In 1990 I was asked by Jelle van der Toorn, then of Total Design, if I would be interested in working with him on a research project into the digitalisation of the sign language of the Netherlands. The project was financed by the European Institute for Research and Development of Graphic Communication in Rotterdam. At that time material for teaching deaf children how to sign was limited to videos and handmade diagrams. We wanted to establish if it would be possible to use digital media to not only capture and render the signs but also to make them available to all from a central database. After researching the subject,
we proposed that signs could be digitised by a signer wearing so-called data-gloves. By inputting this data into the computer each sign could be recorded as a simple line animation and a series of separate images. These images would form the heart of a visual sign database which could be accessed remotely by teachers thereby allowing them to generate their own high quality animations and teaching material from their place of work. Interface design has come a long way in the meanwhile but at the time this was an innovative concept for a problem faced by an oft-neglected usergroup.

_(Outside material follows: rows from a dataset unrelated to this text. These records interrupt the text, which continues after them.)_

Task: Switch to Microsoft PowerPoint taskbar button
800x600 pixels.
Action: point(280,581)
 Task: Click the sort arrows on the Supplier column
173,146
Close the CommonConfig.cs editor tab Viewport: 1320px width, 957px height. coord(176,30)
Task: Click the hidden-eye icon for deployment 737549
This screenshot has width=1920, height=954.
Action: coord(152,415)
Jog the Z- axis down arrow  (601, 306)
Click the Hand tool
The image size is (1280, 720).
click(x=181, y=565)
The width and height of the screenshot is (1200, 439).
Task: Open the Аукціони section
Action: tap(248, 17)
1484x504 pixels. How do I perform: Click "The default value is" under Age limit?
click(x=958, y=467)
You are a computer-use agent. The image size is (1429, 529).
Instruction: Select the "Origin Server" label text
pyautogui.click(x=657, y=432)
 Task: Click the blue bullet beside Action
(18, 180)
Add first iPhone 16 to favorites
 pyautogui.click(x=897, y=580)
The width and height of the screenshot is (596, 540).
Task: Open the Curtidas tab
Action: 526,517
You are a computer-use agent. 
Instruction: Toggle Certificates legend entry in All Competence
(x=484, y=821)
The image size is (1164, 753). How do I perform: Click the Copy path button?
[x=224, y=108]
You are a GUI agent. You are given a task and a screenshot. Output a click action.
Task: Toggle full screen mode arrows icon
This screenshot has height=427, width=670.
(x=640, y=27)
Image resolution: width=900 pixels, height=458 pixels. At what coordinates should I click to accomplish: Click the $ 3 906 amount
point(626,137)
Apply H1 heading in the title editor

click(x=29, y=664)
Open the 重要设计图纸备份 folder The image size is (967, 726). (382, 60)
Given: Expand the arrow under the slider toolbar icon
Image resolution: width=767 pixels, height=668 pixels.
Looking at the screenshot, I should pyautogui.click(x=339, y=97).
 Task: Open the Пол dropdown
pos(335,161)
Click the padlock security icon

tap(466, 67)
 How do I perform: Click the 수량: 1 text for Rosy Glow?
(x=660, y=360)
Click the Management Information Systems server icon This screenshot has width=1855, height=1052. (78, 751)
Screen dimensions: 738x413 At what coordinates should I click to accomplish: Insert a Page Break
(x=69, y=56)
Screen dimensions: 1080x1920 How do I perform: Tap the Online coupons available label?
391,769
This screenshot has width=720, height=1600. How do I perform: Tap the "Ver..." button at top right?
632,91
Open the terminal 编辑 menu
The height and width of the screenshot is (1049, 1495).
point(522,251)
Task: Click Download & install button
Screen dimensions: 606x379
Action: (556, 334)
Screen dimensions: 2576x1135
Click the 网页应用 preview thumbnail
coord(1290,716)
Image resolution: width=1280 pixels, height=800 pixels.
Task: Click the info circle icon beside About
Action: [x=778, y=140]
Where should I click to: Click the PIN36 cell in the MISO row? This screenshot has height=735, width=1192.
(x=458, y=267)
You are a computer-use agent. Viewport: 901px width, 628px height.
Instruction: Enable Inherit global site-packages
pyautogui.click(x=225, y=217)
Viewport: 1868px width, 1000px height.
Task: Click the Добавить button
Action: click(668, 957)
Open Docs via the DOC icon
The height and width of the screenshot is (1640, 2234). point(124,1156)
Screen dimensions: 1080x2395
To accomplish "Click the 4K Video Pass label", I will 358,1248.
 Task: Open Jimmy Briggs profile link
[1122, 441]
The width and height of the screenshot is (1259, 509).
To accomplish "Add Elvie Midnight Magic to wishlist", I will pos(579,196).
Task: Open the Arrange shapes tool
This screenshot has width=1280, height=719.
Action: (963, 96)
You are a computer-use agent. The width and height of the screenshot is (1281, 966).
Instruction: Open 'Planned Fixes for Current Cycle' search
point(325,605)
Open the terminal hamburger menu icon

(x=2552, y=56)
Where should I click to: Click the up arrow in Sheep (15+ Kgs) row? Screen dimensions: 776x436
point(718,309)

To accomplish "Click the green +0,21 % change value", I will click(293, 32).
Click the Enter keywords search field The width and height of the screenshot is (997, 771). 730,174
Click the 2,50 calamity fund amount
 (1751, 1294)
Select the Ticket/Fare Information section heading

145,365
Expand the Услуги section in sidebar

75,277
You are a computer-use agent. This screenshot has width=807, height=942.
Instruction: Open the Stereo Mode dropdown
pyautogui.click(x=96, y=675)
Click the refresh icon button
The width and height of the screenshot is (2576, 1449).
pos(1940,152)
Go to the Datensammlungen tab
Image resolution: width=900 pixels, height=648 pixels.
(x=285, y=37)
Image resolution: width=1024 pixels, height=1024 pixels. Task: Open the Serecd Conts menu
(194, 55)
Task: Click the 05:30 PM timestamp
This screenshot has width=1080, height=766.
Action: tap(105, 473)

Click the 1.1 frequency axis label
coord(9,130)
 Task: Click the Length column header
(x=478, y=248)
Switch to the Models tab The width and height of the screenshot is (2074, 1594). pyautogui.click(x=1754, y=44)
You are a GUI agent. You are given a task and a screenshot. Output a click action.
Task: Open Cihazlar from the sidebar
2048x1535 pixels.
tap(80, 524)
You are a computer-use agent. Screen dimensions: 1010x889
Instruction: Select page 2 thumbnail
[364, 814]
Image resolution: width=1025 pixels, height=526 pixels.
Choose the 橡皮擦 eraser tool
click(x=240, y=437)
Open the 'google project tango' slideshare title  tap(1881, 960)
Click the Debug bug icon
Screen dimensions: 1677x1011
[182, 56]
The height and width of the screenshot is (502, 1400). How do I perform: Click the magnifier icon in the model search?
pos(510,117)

In 1994 I worked on another project for the EIRDGC. This time it involved researching the feasibility of providing an interactive information system for patients facing surgery in hospital. Jelle van der Toorn and I collaborated again for this project and we were particularly interested in how complex information could be made available to patients in a clear and accessible way. We chose to use a heart bypass operation as the subject of our study as this is frequently causes concern for prospective patients. This is the basic interface I designed showing key features such as a virtual personal guide, a subwaymap-like navigation system and clear, simple graphics.The idea is that there should be a central visual database of information about operations which patients can access when they visit the hospital. An important consideration is that patients can study the information in their own time and at their own pace.
Material about each operation includes basic physical information - in this case where the heart is and how it works under normal circumstances. By showing what happens when the heart dysfunctions and what the causes are, patients can better understand what is wrong with them. Finally the treatment is described in a clear yet informative way with the option to go into more detail if required.I discovered by visiting hospitals and talking with staff at reception desks that many patients at that time were still unfamiliar with interactive computer systems (the world wide web was nothing like as developed then as it is now...!) In order to lower the threshold for patients I felt that either a tv-like remote controller or even a games-like controller would help. This is one design I produced which could be used for operating a tv-like set from the comfort of an armchair in a specially equipped viewing room at the hospital.